● **SELECTED PASSAGE**:
══════════════════════════════

24 April 2012

April 1941: Part Two


British troops passing Palamidi, going to Tolo. LIFE Magazine.  


Continuing the accounts from last week:

Bernard Ryan, 2/1st Australian Infantry Battalion, Redhead, NSW: 

We reached the vicinity of "T" Beach on 25th April, after passing through, I think Nauplion & Argos . . . My recollection is of a couple of days spent taking cover in gullies with Messerschmidts & Stukas attacking anything that moved.  . . . One memory I have is of seeing fireflies for the first time -- they do not occur in my country so far as I know.
      At last our turn came for evacuation and for the first time since arriving in Greece, I saw the sea.  I don't think there was any moon but we could make out the shape of the ships quite close to the shore, perhaps no more than 100 yards away.  At the head of the queue was a small barge or lighter and I was near enough to it to see a group standing on it waiting to be transferred to the ships . . . Whatever the intention, the barge or lighter did not move at all while I was watching it.  I calculate there is a very good chance I would have been in the next batch to board the craft.  A story went the rounds at the time that the thing was stuck on the bottom because it was overloaded and no-one would disembark to allow it to float free . . . It remained stranded by the outgoing tide and the ship sailed away.
      Dawn found us at a village which may have been Tolo.  We set up a defensive perimeter of sorts, although weapons of any kind were scarce, and there was some firing exchanged between us & the German troops who were now appearing in force.  It still had not been realised by most of us that the evacuation was over & that we had been left behind.
      During that day I saw the waters of the bay in full sunlight and even in the circumstances I realised why the coastline of Greece was so famous.  There was a small island perhaps a quarter mile from shore and I remember a woman in a small rowboat standing up & calling to someone on the island. (I saw no Greeks in the village at "T" beach except the woman in the boat out in the bay.)  I saw an English sergeant take the ammunition out of his revolver & throw it into the bay.   . . .  In the afternoon there was a meeting between one of our representatives and the German command . . . The news that we were prisoners of war was brought to us by a Salvation Army major, I can even remember his name -- Major Hosier.  It was about 5 o'clock in the afternoon of 29th April 1941.  I cannot begin to convey to anyone the sense of shock . . .
       Our imprisonment started with a march of about 3 hours in the early part of the night . . . I am sorry to say that in the doorway of a few houses along the road -- not many -- people stood giving the raised hand of the Nazi salute.   [In Nauplion] we were in a compound at the foot of [Palamidi] next day, 30th April, and looking up the first thing to take the eye was a huge swastika flag flying over the fort . . . I think we spent one or two days & nights there in the open. There was no shelter but that was no novelty if you were in the infantry.
         
POWs, Nauplion.

══════════════════════════════

[Screenshot and document pointing records]

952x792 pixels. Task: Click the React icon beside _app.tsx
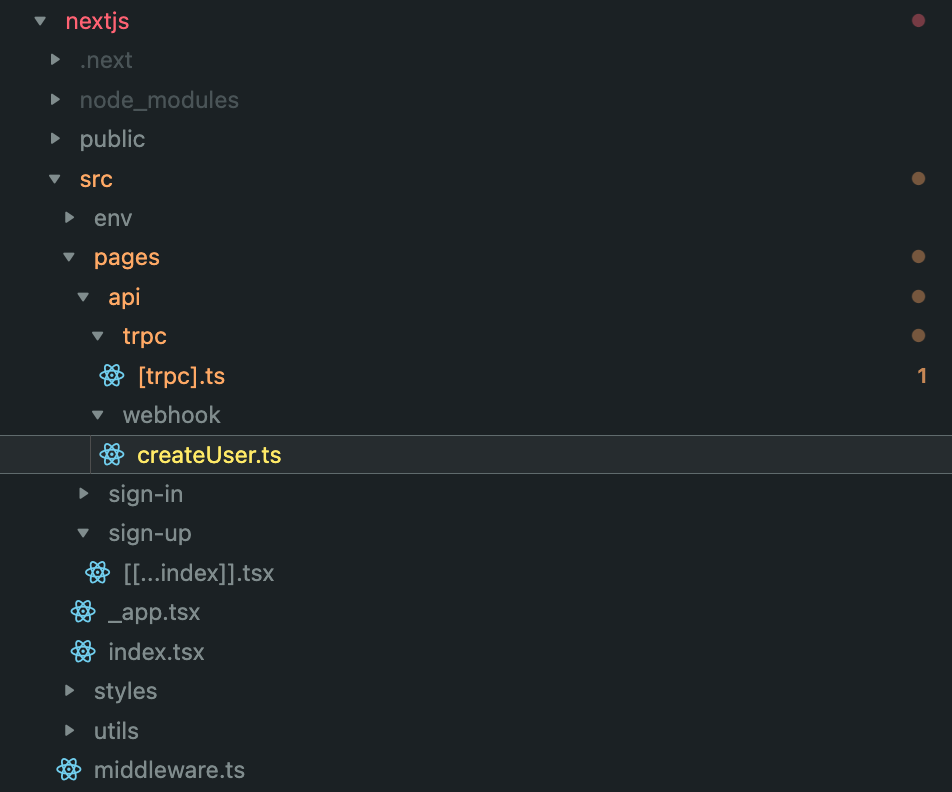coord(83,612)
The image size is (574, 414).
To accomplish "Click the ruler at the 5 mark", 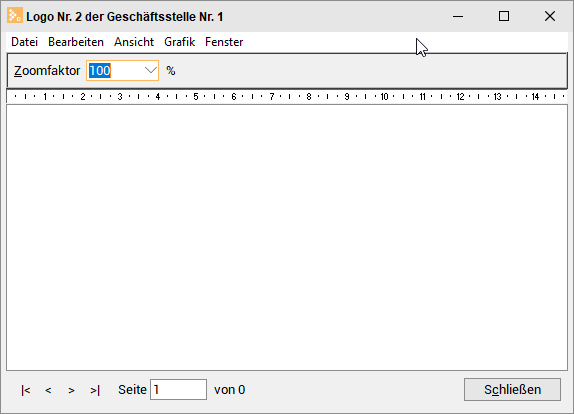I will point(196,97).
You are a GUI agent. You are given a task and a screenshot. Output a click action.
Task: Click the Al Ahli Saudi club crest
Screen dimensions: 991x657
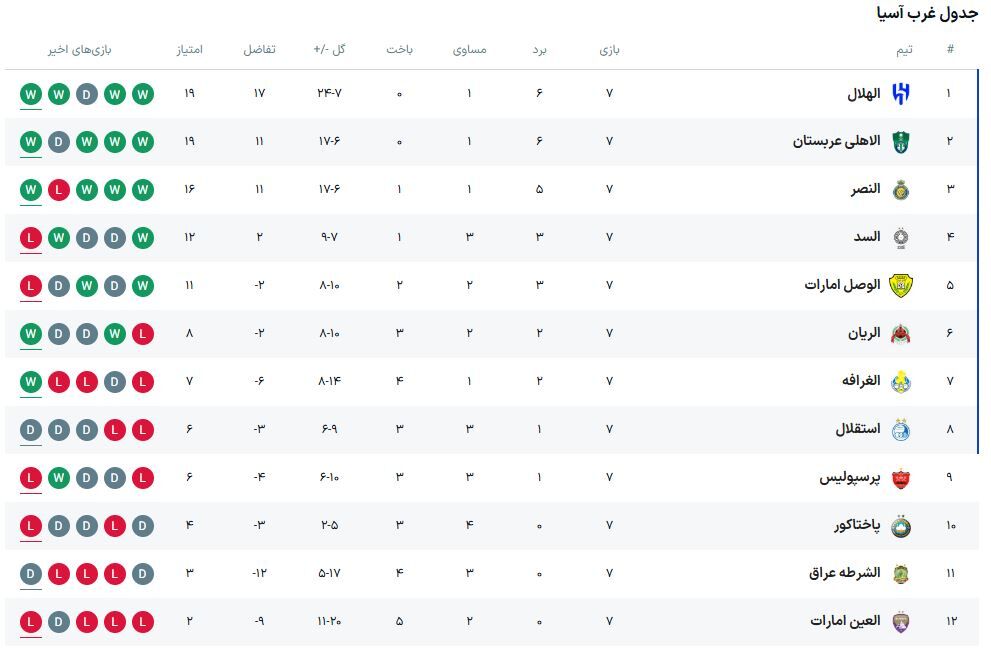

══════════════════════════════

● **EXERCISE REQUIREMENTS**:
A) Output the stretch of the records from the line containing "You are a GUI" through the end of the records as a JSON list of strings, one string per line, skipping blank lines and leaving out the pictures.
B) Write the next part of the text on April 1941 in Greece, starting after its final line.

● **RESULTS**:
A)
[
  "You are a GUI agent. You are given a task and a screenshot. Output a click action.",
  "Task: Click the Al Ahli Saudi club crest",
  "Screen dimensions: 991x657"
]

B)
We travelled to Corinth by rail and I think it may have been a narrow gauge railway, in closed trucks, and of course without any contact with the Greeks. At Corinth we spent, I estimate, about two months in a huge compound which I believe had been a Greek military barracks.  There were buildings there, filthy of course, but a least they provided a roof over the head.  In this prison camp we joined another 3000 or 4000 allied troops who had been captured at Kalamata  . . . In addition to about 5000 British, Australian & NZ troops, there were Yugoslav, Cypriots and a few hundred Indian civilians who were said to have been brought to Greece to look after mules or donkeys.  As well, there were a couple of thousand Italians who had been made prisoners by the Greek army near the Albanian frontier . . .
     In Corinth we did have some contact with the Greek civil population, in that the Germans allowed the Greeks to set up a few food stalls, just inside there wire, where, if you were lucky enough to have any drachmae, you could purchase such items as dried fruit & the like.  About once a week the Germans took us down to the beach to swim and I remember a Greek woman attempting to distribute a basket of bread among us being roughly handled by the Germans for her pains . . .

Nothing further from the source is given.